DIFFERENZA TRA COUNSELING E PSICOTERAPIA

Il Counseling e la Psicoterapia sono interventi che potrebbero essere confusi poiché hanno aree comuni quali: gli aspetti relazionali, il “setting” e gli strumenti tecnici di base.

 

Essi differiscono per alcune variabili fondamentali, la più importante tra loro è che:

 

Il counseling è una relazione di aiuto, la psicoterapia è una relazione di cura.

 

Il counseling è un intervento non terapeutico che come obiettivo ha il raggiungimento della salute e del benessere dell’individuo. La psicoterapia è un  intervento di tipo terapeutico ed ha come obiettivo la guarigione attraverso un processo globale di crescita e di cura.

Il percorso di counseling si intraprende focalizzando l’attività sui processi di apprendimento mentre la psicoterapia focalizza la sua area di intervento sulle dinamiche inconsce.

Il counseling si occupa in prevalenza di problemi interpersonali o sociali della persona, limitati e specifici all’area del conflitto che li ha messi in evidenza e li ha scatenati come ad esempio una separazione, una malattia, un lutto ecc. La psicoterapia si occupa di disturbi psicopatologici di diversa gravità che possono manifestarsi in sintomi nevrotici o psicotici, tali da nuocere al benessere di una persona causando fattiva disabilità.
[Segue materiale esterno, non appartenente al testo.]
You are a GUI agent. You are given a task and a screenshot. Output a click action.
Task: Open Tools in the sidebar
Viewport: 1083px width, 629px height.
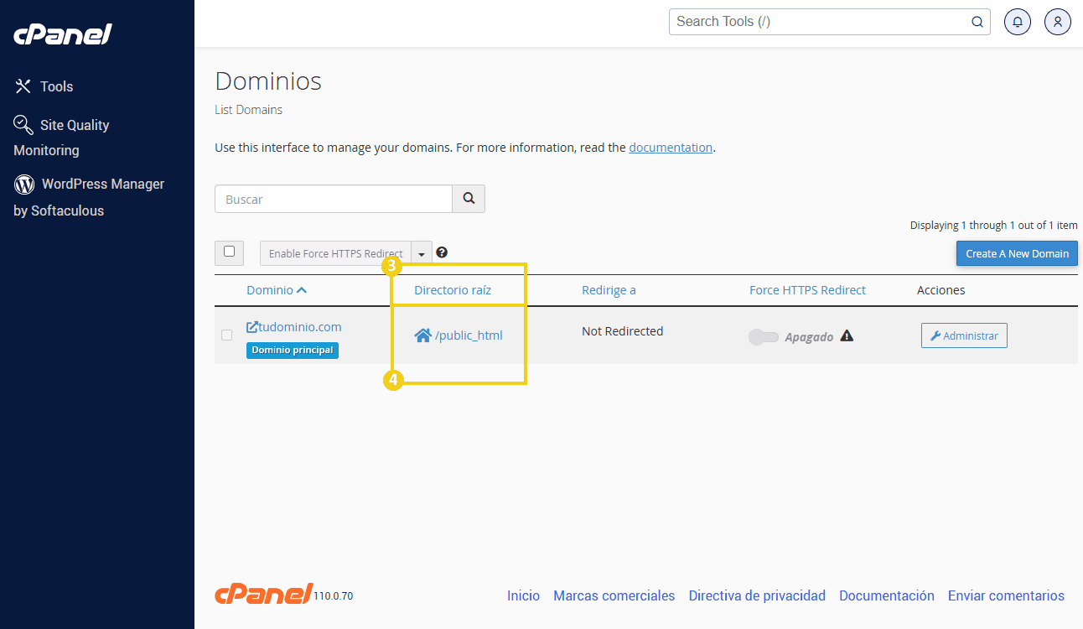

Il counseling si basa su una relazione di aiuto paritaria ed ha come obiettivo il miglioramento della qualità di vita del cliente, di cui sostiene i punti di forza e le capacità di autodeterminazione. Da un punto di vista metodologico il counseling è un intervento professionale breve, articolato in un numero limitato di colloqui che implica la definizione di un obiettivo in concreto e la contestualizzazione spazio-temporale della relazione counselor-cliente. Le attività tipiche del counseling non considerano l’eventuale patologia del paziente, ma consentono al cliente di esternare i propri disagi, mettere in discussione le proprie emozioni, individuare problemi attuali da considerare transitori.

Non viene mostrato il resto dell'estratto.